Barclays Investors Urged to Oppose Pay Chief Re-Election

Barclays Plc shareholders should vote against the re-election of the bank’s compensation committee chairman John Sunderland and oppose its pay awards, the U.K.’s Local Authority and Pension Fund Forum said.

“This is a debate about the scale of bonuses at Barclays investment bank given the awful performance of the investment bank,” Kieran Quinn, chairman of the LAPFF, which advises local government funds with about 125 billion pounds ($207 billion) of assets, said in a statement today. “In the year that shareholders had to put in 5.8 billion pounds by way of rights issue, most of that has left the bank in bonuses.”

Sunderland, 68, served on the board when Robert Diamond became chief executive officer as Barclays expanded its investment bank, the LAPFF said. Barclays paid 2013 bonuses valued at three times its dividend, compared with competitor HSBC Holdings Plc (HSBA) whose dividend was two-and-a-half times bonuses, it said. Shareholders are scheduled to vote at the annual meeting on April 24 in London.

Antony Jenkins, 52, who replaced Diamond as CEO in 2012, is struggling to rein in pay and boost profits to help restore investor confidence after the U.K.’s second-largest lender by assets was fined for manipulating interest rates. Jenkins drew criticism last month for increasing the bonus pool amid a decline in investment-banking profit, which he attributed to weak fixed-income markets across the industry.

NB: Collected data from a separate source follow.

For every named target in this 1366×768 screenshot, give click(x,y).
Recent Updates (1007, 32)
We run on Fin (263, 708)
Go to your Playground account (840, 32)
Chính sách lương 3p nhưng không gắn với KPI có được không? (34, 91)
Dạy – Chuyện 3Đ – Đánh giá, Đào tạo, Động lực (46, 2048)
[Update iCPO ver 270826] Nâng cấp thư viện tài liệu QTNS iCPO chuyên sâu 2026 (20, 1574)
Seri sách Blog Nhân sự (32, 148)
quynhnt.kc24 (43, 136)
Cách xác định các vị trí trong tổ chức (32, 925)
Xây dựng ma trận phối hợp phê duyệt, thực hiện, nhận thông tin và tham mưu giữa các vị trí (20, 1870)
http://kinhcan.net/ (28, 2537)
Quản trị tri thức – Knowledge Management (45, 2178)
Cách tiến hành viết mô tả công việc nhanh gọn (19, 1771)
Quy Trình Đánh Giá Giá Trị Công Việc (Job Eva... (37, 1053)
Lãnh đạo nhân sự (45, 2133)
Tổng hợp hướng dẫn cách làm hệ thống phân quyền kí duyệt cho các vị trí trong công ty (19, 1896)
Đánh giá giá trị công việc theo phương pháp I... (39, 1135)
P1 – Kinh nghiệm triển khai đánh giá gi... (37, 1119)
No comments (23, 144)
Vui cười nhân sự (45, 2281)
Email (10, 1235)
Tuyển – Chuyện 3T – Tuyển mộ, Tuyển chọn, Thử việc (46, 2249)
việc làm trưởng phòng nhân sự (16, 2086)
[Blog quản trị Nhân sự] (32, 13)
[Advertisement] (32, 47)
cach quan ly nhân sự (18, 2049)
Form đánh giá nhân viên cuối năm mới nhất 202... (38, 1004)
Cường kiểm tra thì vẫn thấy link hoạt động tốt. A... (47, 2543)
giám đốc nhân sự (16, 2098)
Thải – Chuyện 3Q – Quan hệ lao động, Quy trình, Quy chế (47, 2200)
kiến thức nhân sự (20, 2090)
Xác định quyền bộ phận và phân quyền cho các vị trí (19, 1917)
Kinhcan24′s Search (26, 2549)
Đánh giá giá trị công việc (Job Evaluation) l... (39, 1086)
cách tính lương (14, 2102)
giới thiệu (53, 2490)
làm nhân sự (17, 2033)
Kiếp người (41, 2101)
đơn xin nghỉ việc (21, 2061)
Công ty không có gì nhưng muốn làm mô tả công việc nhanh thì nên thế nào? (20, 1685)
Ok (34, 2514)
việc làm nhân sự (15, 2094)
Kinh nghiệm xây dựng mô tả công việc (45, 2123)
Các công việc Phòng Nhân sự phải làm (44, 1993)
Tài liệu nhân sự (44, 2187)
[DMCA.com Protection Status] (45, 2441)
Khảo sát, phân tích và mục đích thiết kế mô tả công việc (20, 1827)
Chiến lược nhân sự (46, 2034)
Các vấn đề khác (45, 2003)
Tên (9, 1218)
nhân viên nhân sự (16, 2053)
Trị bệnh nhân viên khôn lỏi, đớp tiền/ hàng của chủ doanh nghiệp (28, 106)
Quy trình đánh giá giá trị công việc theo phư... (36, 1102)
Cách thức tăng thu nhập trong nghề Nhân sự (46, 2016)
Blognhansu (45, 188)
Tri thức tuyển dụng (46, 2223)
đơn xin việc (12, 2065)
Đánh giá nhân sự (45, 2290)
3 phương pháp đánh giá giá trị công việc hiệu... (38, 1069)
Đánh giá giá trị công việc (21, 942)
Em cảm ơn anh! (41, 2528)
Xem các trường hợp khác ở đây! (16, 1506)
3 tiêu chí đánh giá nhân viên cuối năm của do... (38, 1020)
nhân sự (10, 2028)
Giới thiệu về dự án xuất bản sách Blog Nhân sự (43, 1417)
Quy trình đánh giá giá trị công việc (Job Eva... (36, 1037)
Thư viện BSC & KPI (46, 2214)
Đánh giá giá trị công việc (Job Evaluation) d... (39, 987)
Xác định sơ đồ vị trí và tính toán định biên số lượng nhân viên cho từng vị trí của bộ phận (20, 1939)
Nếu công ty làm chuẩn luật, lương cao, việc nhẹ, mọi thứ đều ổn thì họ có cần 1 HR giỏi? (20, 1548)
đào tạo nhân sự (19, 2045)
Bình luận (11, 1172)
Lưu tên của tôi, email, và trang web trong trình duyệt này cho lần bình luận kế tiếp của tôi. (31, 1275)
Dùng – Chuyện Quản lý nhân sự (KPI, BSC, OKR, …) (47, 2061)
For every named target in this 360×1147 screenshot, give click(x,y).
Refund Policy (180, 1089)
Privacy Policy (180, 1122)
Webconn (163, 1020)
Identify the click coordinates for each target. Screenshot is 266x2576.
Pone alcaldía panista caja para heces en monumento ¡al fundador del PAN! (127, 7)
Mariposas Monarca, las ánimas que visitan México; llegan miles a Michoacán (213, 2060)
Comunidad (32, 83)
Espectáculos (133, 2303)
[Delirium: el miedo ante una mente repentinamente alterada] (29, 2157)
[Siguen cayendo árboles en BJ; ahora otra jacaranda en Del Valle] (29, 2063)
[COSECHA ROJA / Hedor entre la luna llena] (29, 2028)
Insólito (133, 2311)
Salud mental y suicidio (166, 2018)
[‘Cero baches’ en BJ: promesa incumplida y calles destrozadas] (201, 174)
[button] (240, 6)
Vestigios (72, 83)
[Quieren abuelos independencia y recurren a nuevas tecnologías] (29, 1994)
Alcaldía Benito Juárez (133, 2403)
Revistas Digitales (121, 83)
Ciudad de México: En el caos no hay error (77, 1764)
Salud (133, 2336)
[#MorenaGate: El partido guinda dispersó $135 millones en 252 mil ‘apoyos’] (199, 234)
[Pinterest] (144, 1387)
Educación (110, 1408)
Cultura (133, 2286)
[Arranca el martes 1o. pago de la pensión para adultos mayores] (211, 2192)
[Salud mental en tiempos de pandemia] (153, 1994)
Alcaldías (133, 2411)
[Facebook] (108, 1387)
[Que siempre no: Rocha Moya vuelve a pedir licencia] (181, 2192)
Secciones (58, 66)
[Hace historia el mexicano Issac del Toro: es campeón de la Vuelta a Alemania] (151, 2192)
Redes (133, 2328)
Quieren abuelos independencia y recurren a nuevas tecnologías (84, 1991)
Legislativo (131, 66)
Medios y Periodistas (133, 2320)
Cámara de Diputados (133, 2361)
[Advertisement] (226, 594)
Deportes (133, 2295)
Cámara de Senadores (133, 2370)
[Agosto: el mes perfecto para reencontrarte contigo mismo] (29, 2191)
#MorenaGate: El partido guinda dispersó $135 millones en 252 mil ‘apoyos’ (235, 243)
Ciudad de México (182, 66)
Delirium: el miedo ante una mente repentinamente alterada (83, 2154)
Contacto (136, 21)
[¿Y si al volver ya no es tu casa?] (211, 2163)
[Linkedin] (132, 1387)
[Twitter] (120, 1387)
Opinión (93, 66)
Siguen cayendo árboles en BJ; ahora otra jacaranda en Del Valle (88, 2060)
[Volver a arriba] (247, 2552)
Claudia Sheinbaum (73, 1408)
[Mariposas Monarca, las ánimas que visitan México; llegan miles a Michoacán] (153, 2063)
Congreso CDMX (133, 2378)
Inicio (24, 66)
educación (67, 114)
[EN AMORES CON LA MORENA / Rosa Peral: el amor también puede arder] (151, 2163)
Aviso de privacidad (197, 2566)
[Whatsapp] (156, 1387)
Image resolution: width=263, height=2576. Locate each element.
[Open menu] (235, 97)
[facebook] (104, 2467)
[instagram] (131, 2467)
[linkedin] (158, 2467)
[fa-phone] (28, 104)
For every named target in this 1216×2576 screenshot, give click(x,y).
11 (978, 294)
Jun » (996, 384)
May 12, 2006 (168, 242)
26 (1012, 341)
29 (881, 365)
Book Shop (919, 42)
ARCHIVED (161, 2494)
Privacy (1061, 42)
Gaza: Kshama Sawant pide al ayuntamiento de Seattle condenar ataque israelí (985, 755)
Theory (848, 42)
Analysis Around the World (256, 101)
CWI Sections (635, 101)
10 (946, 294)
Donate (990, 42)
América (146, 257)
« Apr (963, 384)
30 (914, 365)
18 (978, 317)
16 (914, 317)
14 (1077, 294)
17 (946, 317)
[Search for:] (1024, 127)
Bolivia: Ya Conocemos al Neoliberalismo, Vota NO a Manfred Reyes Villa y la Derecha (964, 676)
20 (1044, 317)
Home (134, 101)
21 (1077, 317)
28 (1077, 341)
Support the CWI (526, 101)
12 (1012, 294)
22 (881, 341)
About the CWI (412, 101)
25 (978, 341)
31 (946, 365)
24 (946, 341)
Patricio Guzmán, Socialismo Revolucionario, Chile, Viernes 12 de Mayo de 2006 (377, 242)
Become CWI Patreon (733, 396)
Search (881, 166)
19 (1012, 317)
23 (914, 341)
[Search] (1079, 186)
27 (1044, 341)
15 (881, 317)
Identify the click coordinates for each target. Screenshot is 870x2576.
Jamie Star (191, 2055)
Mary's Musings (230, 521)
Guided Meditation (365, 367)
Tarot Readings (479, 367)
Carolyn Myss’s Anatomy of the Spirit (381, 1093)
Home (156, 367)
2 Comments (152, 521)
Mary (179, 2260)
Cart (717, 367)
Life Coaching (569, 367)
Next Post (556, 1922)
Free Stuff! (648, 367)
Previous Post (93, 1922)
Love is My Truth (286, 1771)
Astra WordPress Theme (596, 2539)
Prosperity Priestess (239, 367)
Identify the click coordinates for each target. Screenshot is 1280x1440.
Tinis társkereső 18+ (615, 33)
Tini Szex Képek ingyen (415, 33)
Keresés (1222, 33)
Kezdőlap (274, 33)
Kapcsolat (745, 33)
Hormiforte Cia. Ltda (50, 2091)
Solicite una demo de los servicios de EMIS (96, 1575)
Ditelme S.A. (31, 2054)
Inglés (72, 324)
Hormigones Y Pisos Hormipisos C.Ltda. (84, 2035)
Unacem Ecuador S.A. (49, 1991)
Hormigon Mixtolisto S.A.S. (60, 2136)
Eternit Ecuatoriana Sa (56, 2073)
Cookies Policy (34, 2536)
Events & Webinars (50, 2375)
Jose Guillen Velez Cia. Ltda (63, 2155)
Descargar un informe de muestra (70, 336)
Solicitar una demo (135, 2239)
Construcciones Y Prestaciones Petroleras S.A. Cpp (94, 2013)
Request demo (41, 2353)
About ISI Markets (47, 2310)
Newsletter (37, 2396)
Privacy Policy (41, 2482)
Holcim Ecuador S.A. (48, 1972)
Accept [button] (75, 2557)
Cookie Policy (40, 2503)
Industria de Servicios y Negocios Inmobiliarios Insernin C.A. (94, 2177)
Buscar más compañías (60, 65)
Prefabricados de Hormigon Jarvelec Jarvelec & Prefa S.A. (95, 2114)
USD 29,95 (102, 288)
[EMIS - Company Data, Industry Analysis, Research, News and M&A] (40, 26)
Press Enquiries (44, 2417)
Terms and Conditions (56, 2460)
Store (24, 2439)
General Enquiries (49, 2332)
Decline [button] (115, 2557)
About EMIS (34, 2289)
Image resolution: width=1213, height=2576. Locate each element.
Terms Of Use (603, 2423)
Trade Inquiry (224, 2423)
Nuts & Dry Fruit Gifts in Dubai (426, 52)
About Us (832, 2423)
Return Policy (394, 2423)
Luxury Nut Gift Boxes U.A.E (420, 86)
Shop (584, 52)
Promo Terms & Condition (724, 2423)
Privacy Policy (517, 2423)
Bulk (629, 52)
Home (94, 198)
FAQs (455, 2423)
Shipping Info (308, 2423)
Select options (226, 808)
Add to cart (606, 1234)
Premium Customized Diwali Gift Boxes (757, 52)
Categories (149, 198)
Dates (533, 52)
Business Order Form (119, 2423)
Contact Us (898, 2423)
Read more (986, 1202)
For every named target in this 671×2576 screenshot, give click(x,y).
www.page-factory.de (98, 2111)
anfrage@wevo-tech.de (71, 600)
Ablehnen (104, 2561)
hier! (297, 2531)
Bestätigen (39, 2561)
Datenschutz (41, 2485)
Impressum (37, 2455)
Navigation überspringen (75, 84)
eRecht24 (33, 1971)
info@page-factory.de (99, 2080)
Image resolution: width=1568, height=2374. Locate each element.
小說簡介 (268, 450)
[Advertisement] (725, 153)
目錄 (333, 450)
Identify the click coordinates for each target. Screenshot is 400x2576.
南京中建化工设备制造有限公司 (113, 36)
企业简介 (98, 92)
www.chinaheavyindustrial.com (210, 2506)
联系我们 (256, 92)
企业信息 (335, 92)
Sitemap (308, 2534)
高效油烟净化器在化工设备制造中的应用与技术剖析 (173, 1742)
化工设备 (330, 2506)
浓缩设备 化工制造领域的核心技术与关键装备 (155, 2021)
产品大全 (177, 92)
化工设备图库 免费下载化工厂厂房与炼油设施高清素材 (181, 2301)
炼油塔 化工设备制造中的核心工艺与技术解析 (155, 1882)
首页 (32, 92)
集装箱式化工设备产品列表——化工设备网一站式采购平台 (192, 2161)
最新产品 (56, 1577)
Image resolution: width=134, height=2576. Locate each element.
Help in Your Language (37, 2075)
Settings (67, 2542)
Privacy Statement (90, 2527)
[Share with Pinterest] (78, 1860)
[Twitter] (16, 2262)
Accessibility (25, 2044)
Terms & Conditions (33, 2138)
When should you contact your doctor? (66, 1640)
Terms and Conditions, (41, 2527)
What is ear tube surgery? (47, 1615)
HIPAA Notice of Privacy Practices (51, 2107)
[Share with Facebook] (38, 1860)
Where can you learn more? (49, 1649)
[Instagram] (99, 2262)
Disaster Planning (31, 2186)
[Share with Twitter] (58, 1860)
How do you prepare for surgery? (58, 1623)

Barclays set aside 2.4 billion pounds for 2013 bonuses, up from 2.17 billion pounds a year earlier.

Stay Put

Barclays asked Sunderland, who has served on the board for about nine years, to stay until the 2015 annual meeting, Chairman David Walker said in the bank’s annual report.

Sunderland said in the the report that the lender’s lack of “pay competitiveness” was starting to damage it outside the U.K.

“The global resignation rate for senior staff in 2013 was significantly above that in 2012,” Sunderland said. “This was particularly marked in the investment bank with a near doubling of resignations of senior staff in the U.S.”

A spokesman for Barclays in London declined to comment.

The investment bank, which represents about 66 percent of group assets, is “such a large part of the Barclays group, it can only be a major contributor to under performance,” the LAPFF said.